Task objective :: Starting at the line that contains "How do I perform: Click the 表格" and ending at the line that contains "point(89,59)", rename "dropdown" to "drop-down list" and write out those lines again, leaving everything else unchanged.

Rows for locating words and elements:
* begin *

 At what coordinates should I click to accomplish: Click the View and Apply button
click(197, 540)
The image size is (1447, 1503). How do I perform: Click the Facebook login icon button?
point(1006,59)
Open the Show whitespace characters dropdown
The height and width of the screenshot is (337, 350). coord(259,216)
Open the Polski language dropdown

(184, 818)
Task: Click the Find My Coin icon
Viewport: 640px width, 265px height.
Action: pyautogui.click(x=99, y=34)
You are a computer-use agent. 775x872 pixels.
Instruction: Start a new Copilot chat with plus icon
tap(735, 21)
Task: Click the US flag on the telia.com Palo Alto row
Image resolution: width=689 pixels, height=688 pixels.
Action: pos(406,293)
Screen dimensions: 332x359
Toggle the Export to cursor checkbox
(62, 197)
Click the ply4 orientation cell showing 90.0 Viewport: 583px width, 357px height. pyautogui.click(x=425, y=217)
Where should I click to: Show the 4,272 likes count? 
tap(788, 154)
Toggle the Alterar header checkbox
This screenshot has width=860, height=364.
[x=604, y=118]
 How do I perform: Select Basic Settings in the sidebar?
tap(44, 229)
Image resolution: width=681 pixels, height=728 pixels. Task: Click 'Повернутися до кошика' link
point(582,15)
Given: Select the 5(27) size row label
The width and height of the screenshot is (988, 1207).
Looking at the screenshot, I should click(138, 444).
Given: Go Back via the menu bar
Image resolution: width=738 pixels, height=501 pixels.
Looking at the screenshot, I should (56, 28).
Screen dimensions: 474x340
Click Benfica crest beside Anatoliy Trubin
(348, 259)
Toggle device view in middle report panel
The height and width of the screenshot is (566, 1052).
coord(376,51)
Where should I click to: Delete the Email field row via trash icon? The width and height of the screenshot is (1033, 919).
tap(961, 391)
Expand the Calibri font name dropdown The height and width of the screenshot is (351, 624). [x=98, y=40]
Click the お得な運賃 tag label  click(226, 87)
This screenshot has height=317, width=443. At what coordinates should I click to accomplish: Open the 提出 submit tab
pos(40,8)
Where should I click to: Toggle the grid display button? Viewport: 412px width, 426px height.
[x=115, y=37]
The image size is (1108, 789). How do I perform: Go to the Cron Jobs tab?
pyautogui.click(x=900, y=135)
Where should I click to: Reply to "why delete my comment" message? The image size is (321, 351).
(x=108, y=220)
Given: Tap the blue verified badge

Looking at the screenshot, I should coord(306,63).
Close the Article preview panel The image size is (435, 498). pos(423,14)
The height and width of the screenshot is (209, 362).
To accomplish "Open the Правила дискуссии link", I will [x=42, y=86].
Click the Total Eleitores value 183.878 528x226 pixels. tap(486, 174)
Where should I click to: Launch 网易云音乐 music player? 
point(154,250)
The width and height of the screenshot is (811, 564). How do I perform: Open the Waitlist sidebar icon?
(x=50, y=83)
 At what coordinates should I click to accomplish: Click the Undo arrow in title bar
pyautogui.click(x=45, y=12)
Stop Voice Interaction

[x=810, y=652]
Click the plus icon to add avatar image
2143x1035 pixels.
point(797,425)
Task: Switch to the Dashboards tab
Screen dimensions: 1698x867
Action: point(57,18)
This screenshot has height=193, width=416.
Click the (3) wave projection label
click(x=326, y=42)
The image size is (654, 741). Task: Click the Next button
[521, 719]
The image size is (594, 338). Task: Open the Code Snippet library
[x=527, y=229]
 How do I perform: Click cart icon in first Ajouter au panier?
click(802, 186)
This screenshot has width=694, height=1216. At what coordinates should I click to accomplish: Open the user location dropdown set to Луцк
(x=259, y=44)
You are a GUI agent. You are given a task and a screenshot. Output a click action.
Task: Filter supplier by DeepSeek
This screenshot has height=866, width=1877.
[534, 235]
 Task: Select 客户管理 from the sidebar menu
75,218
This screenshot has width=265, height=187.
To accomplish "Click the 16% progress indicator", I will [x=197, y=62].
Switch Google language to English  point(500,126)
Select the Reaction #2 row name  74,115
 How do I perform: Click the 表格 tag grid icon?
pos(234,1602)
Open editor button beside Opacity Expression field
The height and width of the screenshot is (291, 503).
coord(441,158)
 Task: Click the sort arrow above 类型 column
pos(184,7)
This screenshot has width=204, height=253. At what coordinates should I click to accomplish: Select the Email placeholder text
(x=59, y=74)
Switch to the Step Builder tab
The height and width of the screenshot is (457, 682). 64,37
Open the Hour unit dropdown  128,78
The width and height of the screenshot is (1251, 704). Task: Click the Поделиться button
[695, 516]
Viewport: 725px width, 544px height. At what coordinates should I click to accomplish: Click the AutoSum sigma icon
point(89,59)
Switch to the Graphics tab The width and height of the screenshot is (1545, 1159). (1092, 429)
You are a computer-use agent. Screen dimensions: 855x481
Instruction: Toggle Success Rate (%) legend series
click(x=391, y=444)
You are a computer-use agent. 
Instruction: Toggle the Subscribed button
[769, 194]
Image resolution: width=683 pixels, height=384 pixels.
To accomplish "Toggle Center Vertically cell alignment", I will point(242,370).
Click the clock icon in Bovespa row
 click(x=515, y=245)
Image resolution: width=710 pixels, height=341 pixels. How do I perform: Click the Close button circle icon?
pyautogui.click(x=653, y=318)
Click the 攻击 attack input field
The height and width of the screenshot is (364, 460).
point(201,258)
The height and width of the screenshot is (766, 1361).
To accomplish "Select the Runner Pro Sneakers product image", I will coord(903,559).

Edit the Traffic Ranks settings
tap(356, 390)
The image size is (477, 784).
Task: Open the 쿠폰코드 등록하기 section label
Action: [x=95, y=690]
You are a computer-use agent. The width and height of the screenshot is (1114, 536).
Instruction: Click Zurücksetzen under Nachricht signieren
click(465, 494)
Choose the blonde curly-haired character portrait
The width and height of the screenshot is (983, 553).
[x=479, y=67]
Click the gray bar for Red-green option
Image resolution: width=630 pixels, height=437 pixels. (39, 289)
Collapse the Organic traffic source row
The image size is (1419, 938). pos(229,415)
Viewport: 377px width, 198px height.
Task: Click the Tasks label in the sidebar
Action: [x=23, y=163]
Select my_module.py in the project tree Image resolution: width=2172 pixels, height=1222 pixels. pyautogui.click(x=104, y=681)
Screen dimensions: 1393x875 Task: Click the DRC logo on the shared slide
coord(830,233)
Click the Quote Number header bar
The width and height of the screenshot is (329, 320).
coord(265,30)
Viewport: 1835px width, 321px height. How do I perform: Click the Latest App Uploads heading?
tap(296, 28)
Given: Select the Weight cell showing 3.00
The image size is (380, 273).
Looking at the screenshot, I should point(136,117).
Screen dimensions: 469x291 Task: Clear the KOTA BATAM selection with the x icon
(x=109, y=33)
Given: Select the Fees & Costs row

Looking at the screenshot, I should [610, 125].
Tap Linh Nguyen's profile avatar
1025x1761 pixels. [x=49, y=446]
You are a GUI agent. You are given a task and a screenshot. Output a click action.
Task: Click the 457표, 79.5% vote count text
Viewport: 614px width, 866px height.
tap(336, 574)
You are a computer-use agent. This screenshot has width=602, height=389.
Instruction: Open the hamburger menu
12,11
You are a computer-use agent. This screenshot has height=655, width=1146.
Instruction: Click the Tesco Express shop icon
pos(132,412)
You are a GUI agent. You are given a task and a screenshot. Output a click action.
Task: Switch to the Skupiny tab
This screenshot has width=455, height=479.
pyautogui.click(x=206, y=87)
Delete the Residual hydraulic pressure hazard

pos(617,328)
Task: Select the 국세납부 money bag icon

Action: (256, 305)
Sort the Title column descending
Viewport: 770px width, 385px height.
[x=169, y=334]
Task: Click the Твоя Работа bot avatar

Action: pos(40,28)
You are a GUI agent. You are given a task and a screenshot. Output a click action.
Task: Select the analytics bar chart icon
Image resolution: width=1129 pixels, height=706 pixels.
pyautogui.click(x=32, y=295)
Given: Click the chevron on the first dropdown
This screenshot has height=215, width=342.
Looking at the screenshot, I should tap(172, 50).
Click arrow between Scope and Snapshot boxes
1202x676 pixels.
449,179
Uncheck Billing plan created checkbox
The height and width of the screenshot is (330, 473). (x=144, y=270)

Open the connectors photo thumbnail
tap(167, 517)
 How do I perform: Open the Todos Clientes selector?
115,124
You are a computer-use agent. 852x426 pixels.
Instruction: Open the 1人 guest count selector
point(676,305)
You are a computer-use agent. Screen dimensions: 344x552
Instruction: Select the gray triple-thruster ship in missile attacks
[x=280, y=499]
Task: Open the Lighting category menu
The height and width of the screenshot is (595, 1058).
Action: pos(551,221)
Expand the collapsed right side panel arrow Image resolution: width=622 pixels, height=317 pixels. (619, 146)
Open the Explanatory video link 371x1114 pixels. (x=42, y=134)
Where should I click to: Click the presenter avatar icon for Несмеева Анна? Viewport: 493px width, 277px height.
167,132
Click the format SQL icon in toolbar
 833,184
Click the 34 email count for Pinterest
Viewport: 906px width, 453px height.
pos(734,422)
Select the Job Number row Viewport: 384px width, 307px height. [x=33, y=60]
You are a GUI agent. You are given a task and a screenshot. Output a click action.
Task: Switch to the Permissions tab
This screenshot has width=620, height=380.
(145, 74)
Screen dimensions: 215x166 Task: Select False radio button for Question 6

* end *

Exercise solution ::
 How do I perform: Click the 表格 tag grid icon?
pos(234,1602)
Open editor button beside Opacity Expression field
The height and width of the screenshot is (291, 503).
coord(441,158)
 Task: Click the sort arrow above 类型 column
pos(184,7)
This screenshot has width=204, height=253. At what coordinates should I click to accomplish: Select the Email placeholder text
(x=59, y=74)
Switch to the Step Builder tab
The height and width of the screenshot is (457, 682). 64,37
Open the Hour unit drop-down list  128,78
The width and height of the screenshot is (1251, 704). Task: Click the Поделиться button
[695, 516]
Viewport: 725px width, 544px height. At what coordinates should I click to accomplish: Click the AutoSum sigma icon
point(89,59)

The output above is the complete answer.